▶ [Supplied entries]:
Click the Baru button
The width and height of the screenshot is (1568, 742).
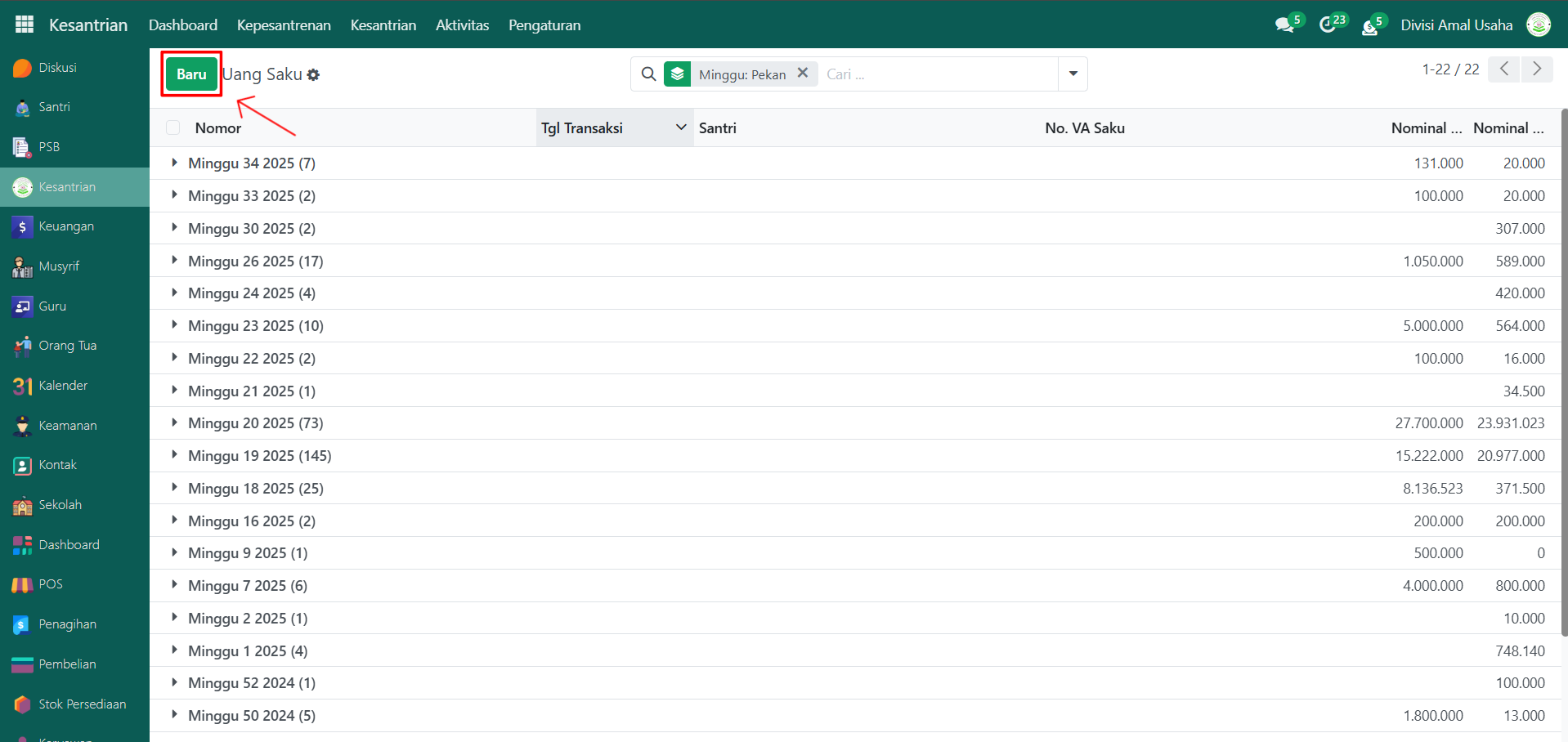pos(191,74)
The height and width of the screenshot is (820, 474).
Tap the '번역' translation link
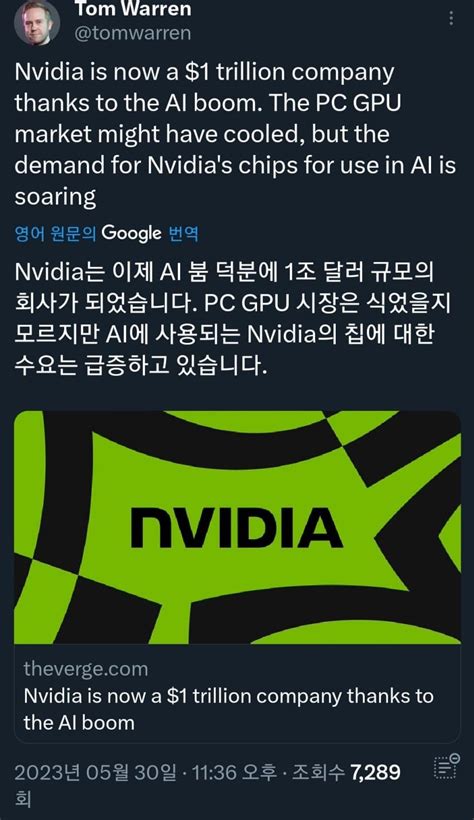(183, 233)
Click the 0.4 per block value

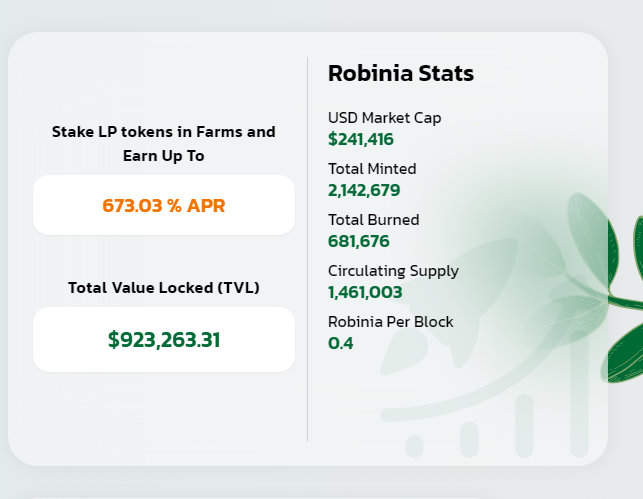pyautogui.click(x=341, y=343)
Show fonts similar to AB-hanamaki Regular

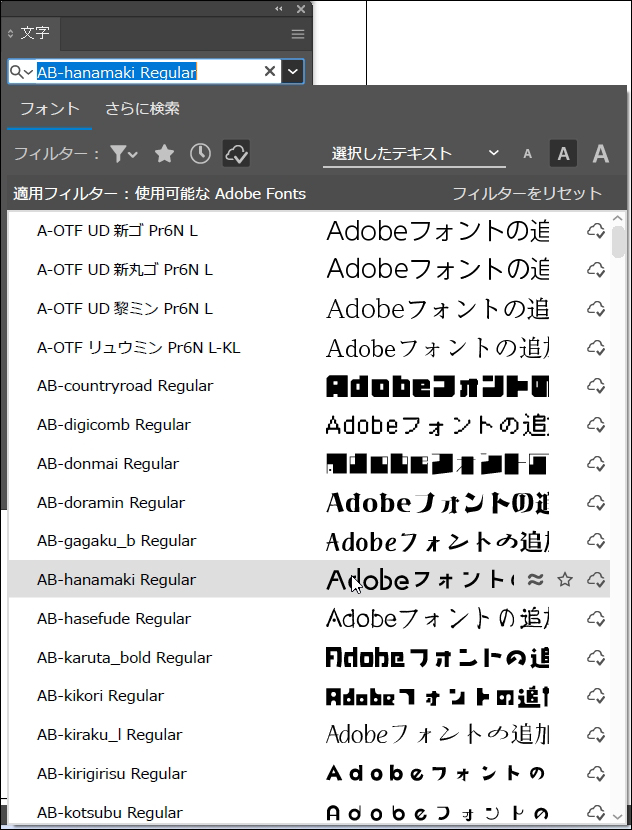point(535,580)
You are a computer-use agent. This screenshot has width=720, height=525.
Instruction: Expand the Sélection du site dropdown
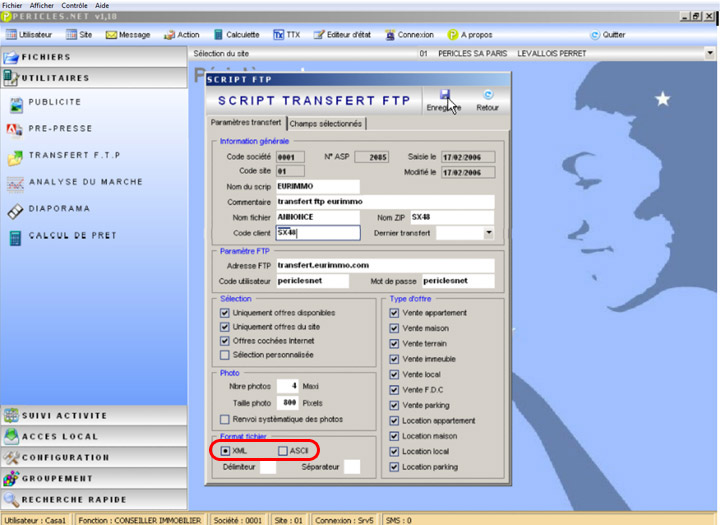pos(710,52)
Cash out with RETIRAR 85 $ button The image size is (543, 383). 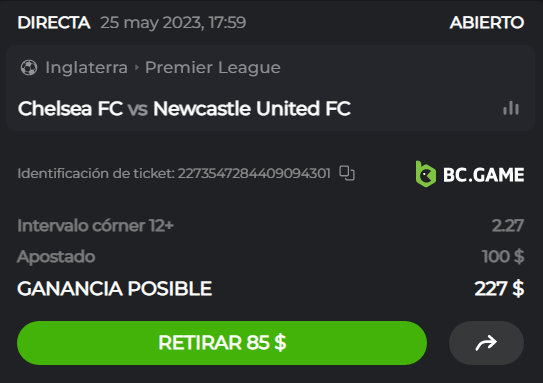222,343
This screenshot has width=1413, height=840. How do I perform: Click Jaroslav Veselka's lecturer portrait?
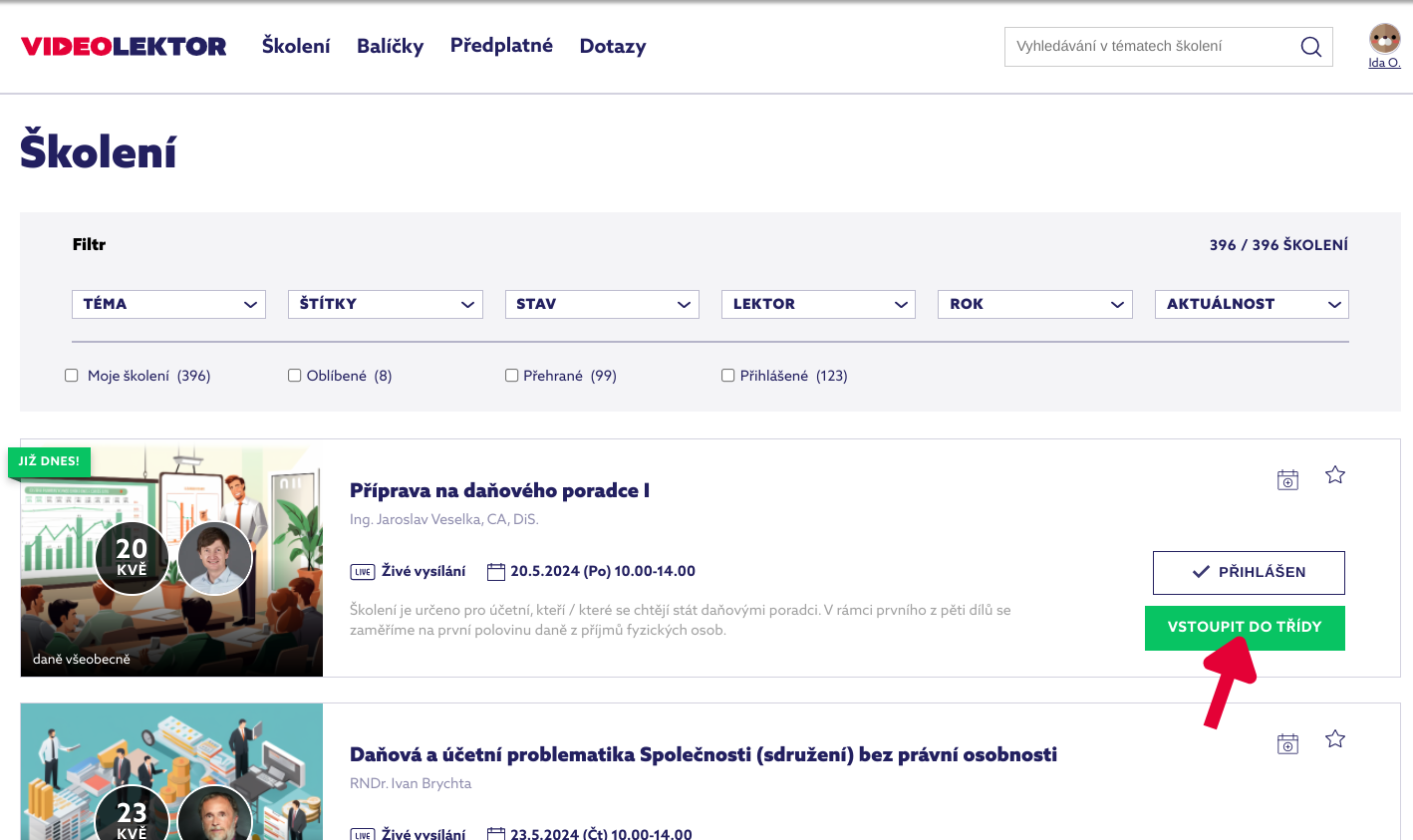coord(215,558)
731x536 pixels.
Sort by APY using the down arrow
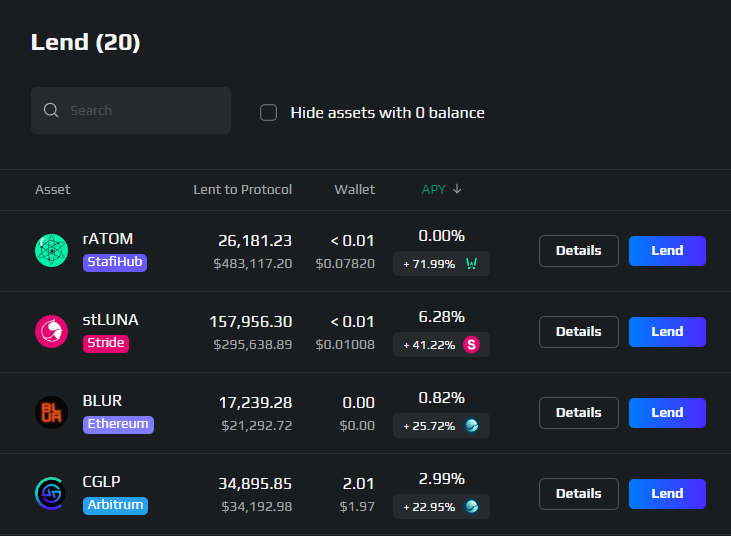[457, 189]
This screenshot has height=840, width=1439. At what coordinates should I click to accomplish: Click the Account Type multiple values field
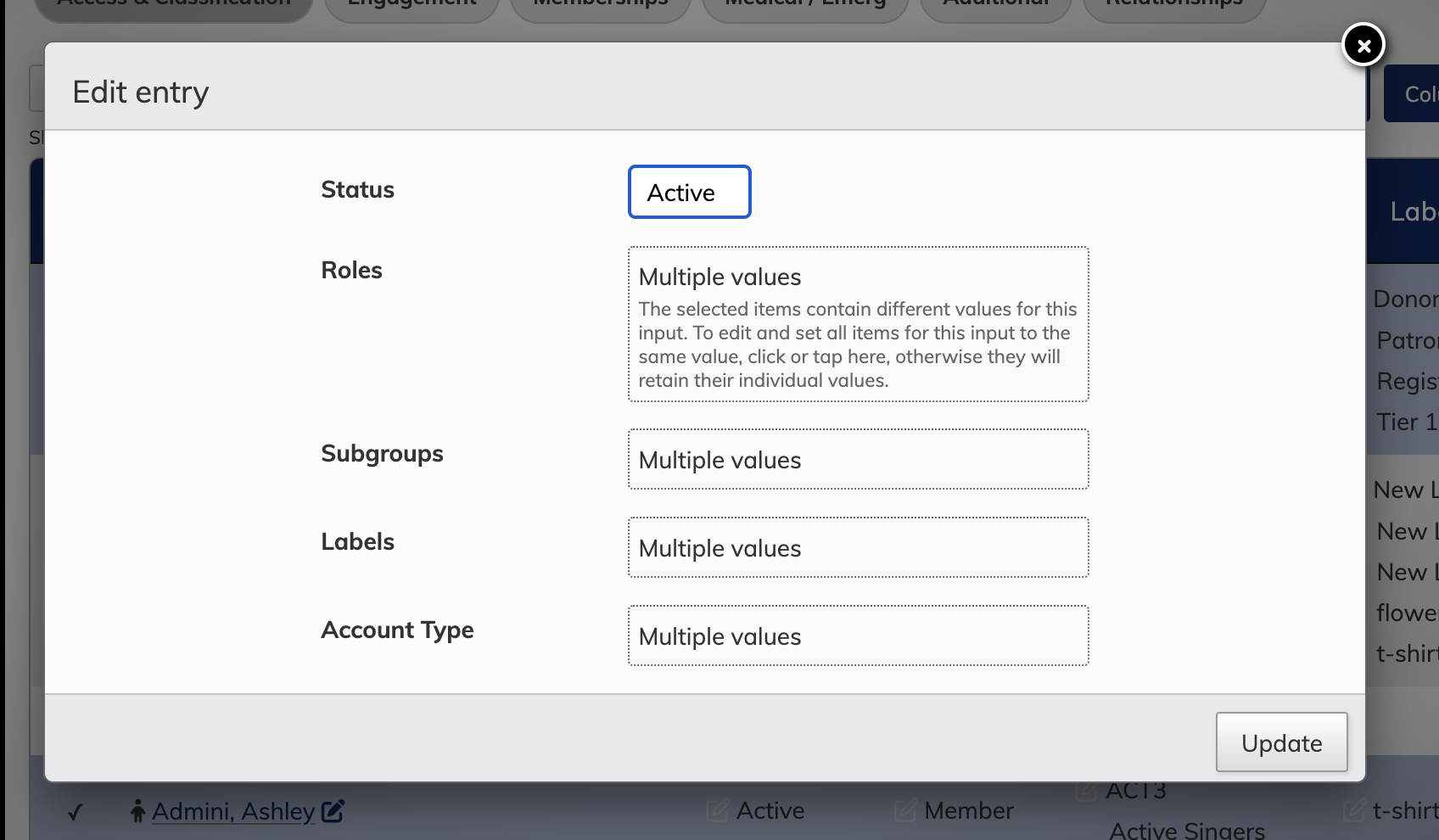click(858, 636)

▶ [Exercise description]: Pictures stay out. Print the lines of the records above exactly, from the first through the one with "You are a computer-use".

▶ [Exercise output]:
Click the Baru button
The width and height of the screenshot is (1568, 742).
pos(191,74)
The height and width of the screenshot is (820, 474).
Tap the '번역' translation link
(183, 233)
Click the 0.4 per block value

pyautogui.click(x=341, y=343)
Show fonts similar to AB-hanamaki Regular

point(535,580)
You are a computer-use agent. This screenshot has width=720, height=525.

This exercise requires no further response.